REST review
Industry fund for the retail sector and younger members.
Who it's best for
Retail sector workers and younger Australians in their first super fund.
The good
- Huge member base, much of it young — strong fit for first-job workers
- Reasonable fees for a mid-sized fund
- Rest Super App is well-regarded for low-friction engagement
The less-good
- 10-year return lags the leading industry funds by ~0.5–1% p.a.
- Default TPD cover is narrower than some peers
The numbers in detail
| MySuper product | Core Strategy |
|---|---|
| Asset mix | Growth 75 / Defensive 25 |
| Fixed admin fee | $78/yr |
| % fee (investment + indirect) | 0.64% |
| Insurance default | Default death and TPD (opt-out); income protection optional |
| Choice options available | 9 |
| APRA performance assessment | Performing |
How REST compares
Run REST through our fund comparison tool alongside AustralianSuper, Hostplus, and UniSuper at your actual balance — the dollar fees at $50k can look very different at $250k or $15k, and the ranking sometimes flips. You can also project your own retirement outcome with its fee and return using the retirement projection calculator.

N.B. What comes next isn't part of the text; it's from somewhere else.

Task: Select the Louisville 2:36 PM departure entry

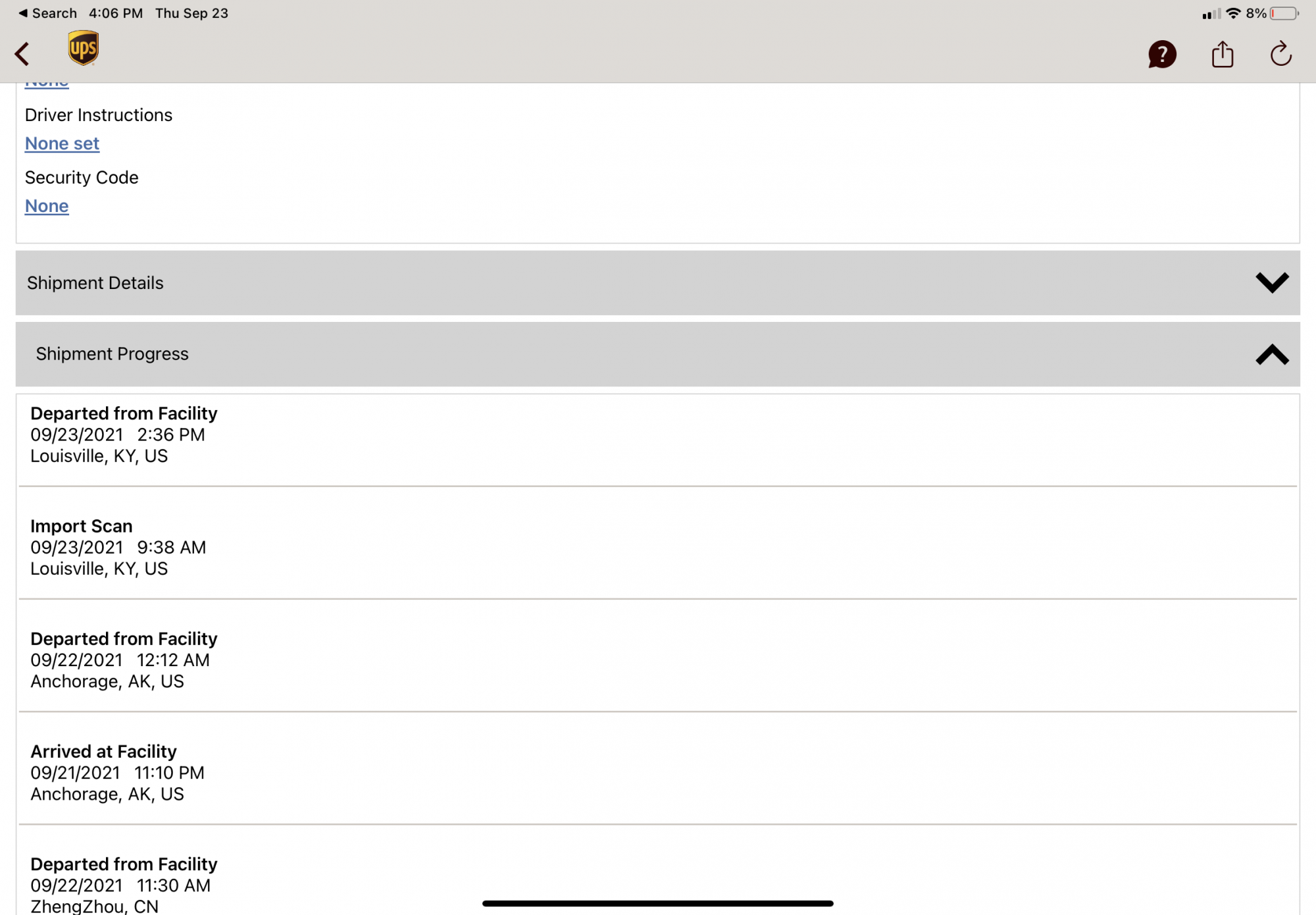Action: click(124, 434)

Switching to (or from) REST
Switching supers involves four steps that matter: check the insurance you'd lose when closing, update your employer's Standard Choice form so SG flows to the right place, consolidate via myGov, and confirm the rollover lands. Our consolidation guide has the full walkthrough.
The official source
Always verify current fees, insurance terms and investment options on the fund's own PDS before making a decision. rest.com.au has the latest. The figures on this page are indicative and updated periodically from the APRA heatmap and the fund's PDS.
General information only — not financial advice. Super decisions are long-term; verify with a licensed adviser. Figures on this page are indicative — verify on the fund's PDS.